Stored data
────────

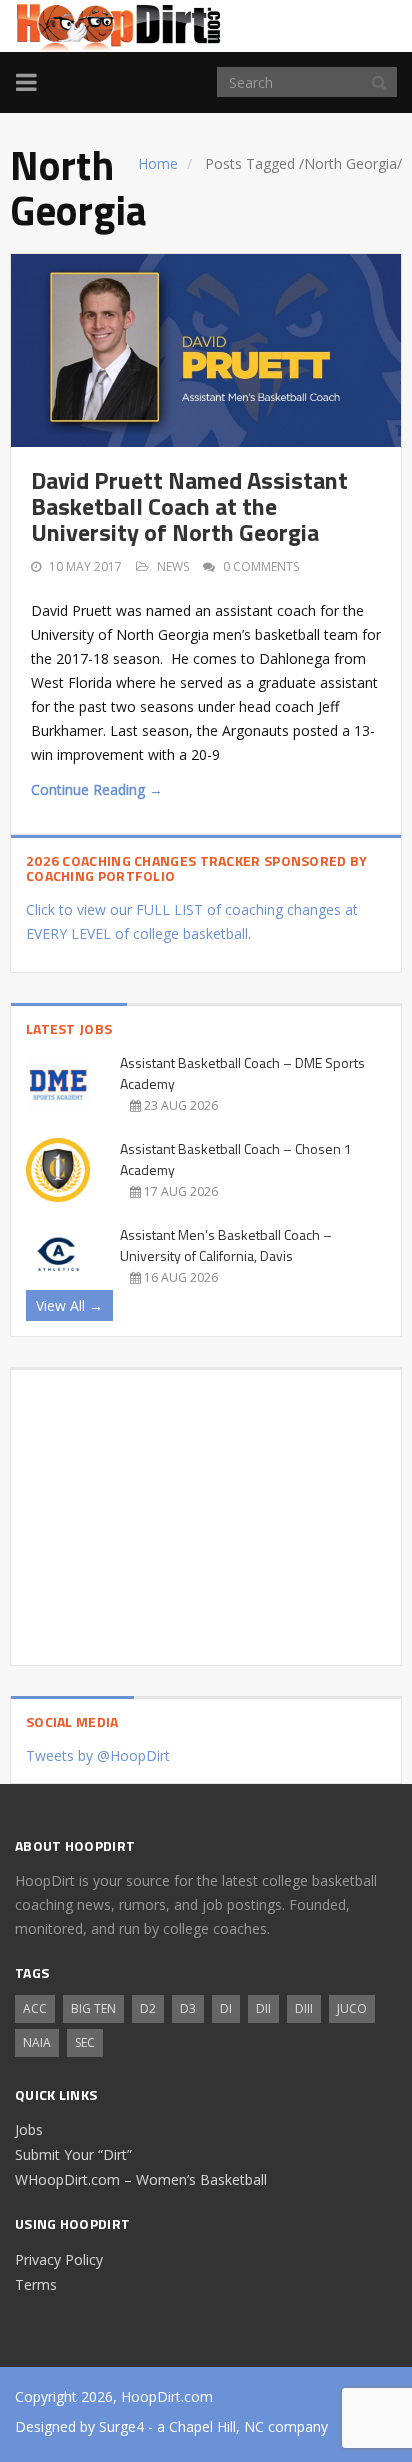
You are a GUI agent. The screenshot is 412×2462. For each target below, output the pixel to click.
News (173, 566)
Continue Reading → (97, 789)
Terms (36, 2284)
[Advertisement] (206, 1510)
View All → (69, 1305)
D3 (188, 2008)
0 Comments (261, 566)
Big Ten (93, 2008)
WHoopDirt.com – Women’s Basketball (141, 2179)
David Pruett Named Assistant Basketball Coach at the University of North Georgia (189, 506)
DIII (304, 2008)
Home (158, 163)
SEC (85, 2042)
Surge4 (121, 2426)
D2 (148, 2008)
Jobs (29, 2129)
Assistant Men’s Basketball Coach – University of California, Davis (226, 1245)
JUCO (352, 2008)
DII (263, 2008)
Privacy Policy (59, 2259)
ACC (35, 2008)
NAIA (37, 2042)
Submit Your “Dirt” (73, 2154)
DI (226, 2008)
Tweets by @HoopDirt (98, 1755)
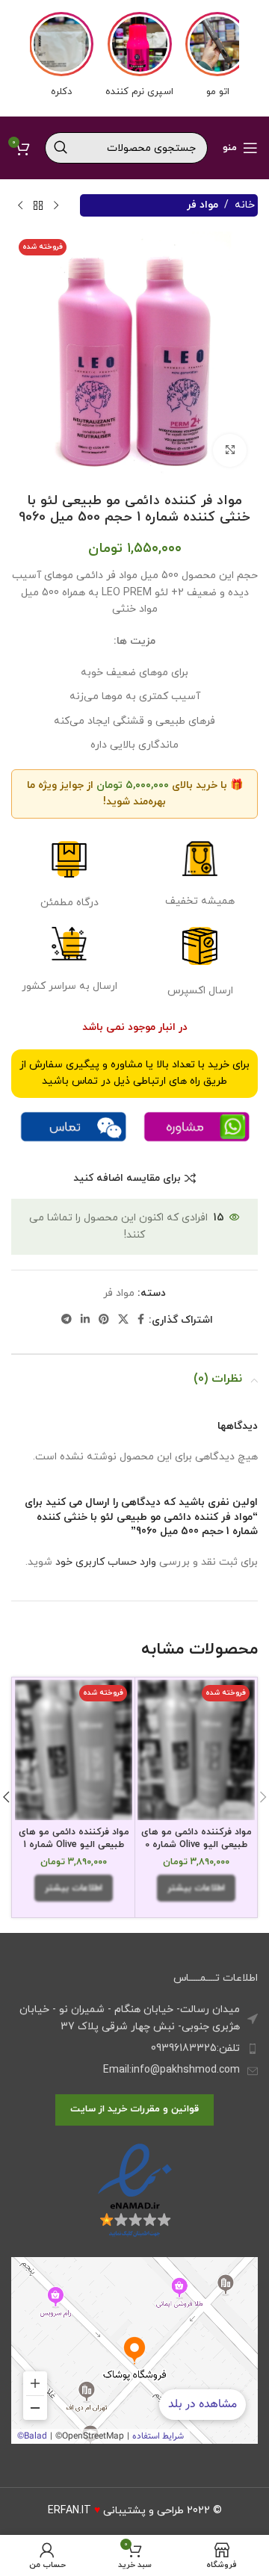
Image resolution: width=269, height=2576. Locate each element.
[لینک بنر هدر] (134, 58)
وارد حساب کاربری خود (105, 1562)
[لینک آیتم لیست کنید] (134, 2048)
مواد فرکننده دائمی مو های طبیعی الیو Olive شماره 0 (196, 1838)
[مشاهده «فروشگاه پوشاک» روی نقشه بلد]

────────

**What you should do**
Apply a filter for "Coach" to the entries and show each line that passes.

**Reply**
David Pruett Named Assistant Basketball Coach at the University of North Georgia (189, 506)
Assistant Men’s Basketball Coach – University of California, Davis (226, 1245)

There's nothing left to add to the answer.